Processes: Evaporation, condensation, and precipitation

Evaporation

• Dalton's law: evaporation rate, E, controlled by two factors, the windspeed and the saturation deficit:
  E = u ( e_s-e_a )
  u: function of windspeed, e_a : current vapor pressure, e_s : saturation pressure at that temperature

• this formula is useful particularly over the oceans, over land the situation is more complicated
• excercise: estimate the average annual evaporation rate over the oceans in m/y using the residence time of the ocean of approximately 3000 years.

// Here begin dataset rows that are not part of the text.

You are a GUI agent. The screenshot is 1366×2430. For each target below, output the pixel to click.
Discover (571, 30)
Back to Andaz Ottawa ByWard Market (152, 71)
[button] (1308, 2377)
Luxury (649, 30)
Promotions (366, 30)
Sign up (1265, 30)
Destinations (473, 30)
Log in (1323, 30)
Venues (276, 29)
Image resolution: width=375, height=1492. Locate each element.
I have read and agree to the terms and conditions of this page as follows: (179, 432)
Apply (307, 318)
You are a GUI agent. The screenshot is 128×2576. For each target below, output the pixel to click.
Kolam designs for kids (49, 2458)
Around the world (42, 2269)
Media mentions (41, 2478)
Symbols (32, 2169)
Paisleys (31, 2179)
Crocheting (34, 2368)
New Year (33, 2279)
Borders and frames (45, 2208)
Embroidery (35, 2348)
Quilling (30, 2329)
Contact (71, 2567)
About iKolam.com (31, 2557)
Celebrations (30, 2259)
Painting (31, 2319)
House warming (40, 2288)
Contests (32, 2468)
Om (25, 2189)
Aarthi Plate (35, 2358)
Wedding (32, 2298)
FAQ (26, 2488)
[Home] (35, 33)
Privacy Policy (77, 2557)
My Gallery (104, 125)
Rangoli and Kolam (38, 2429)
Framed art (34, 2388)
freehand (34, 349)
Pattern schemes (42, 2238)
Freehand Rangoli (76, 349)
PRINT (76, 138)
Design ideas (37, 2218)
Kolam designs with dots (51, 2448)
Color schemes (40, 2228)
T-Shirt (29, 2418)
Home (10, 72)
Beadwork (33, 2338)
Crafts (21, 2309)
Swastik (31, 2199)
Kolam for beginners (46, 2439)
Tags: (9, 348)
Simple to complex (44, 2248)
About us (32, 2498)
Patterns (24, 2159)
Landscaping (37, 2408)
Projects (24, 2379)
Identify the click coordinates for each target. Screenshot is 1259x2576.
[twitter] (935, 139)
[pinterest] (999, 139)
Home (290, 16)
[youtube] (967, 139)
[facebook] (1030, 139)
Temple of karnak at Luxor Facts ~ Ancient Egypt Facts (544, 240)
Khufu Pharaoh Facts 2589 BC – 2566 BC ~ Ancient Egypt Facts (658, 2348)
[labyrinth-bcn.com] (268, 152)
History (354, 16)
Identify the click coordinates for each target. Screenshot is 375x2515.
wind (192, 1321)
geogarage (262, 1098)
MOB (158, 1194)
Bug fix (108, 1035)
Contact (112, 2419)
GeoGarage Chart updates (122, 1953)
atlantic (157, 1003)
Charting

Condensation/Precipitation

• gravity concentrates the atmospheric gases near the surface, at 5.5km, atmospheric pressure half that at the surface
• 90% of water vapor content is confined to the lower 6km
• air rising -> expansion -> adiabatical (=no heat exchange with environment) cooling -> condensation
• condensation and precipitation
• at T>0^oC: warm cloud process: condensation, gradual growth of water droplets by condensation and coalescence
• at T<0^oC: cold cloud process: involves also the formation and growth of ice crystals
• two extra factors are needed to form precipitation:
• sufficient moisture supply
• sufficient vertical motion
• warm cloud process
• a moisture laiden air parcel rises, cools at dry adiabatic lapse rate (~1^oC/100m) until it reaches the dewpoint, at which point condensation occurs. After that, any further rise causes cooling at the moist adiabatic lapse rate (0.5 - 0.9^oC/100m), because of the released latent heat. (Fig)
• super saturation: relative humidity > 100%
• condensation nuclei are needed to increase condensation
• most efficient particles: Aitken nuclei (0.01-0.1 micro m)
• typical source: dust from land, sea spray (hygroscopic!)
• 5 million/l over land, 1 million/l over the ocean
• experiment: salt crystals as condensation nuclei (Fig)
• experiment: when a beer bottle is opened, a cloud forms in the neck. If temp. of the bottle is 5^oC, temperature drops to ~-36^oC when bottle is opened (Fig)
• experiment: when beer is poored into a glass, bubbles form on scratches and dust particles, adding salt can increase the bubble formation: clouds in a glass of beer
• excercise: condensation on a mirror in the bathroom (Fig); condensation on windshields
• condensation only creates droplets < 100 micro m radius, while raindrops are of the order of 1mm
• clouds are continuously forming and dissipating, some live only 5 to 15 minutes
• excercise: how many cloud droplets form one rain drop?
• droplets merge due to direct impact and collision in the wake of falling drops
• cold cloud process
• saturation vapor pressure is lower over ice than water -> ice crystals grow in favor of liquid droplets (Bergeron-Findeisen process)
• ice crystals are very efficient condensation nuclei
• most efficient in mid latitudes (temperatures low enough, but enough instability in the atmosphere)
• precipitation amounts
• kinds of precipitation: drizzle, rain, ice pellets, snow, hail
• terminal velocity (v) is achieved when gravitational acceleration is counterbalanced by the friction of the air, for 1mm diameter drop: v = 4 m/s
• raindrops break up at 5mm diameter, snow can reach 40mm, and hailstones over 50mm
• moisture in atmosphere: 25% condenses, 75% forms ice and snow; only 5% of that falls as snow and ice crystals, the rest melts; a lot of the precipitation re-evaporates before it reaches the ground
• wettest place on Earth: Mt. Waialeale, Kauai; 460 inches/y (11.68 m/y)(Fig)
• dryest place on Earth: Calama in Atacama desert, Chile, rain has never been recorded (in US: Greenland ranch, Death Valley: 1.78 inches/y (45 mm/y))
• distribution of precipitation in the United States (Fig); isolines reveal precip sources, orgraphic effects

Atmosphere/Oceans

• Global circulation patterns in the atmosphere (Fig)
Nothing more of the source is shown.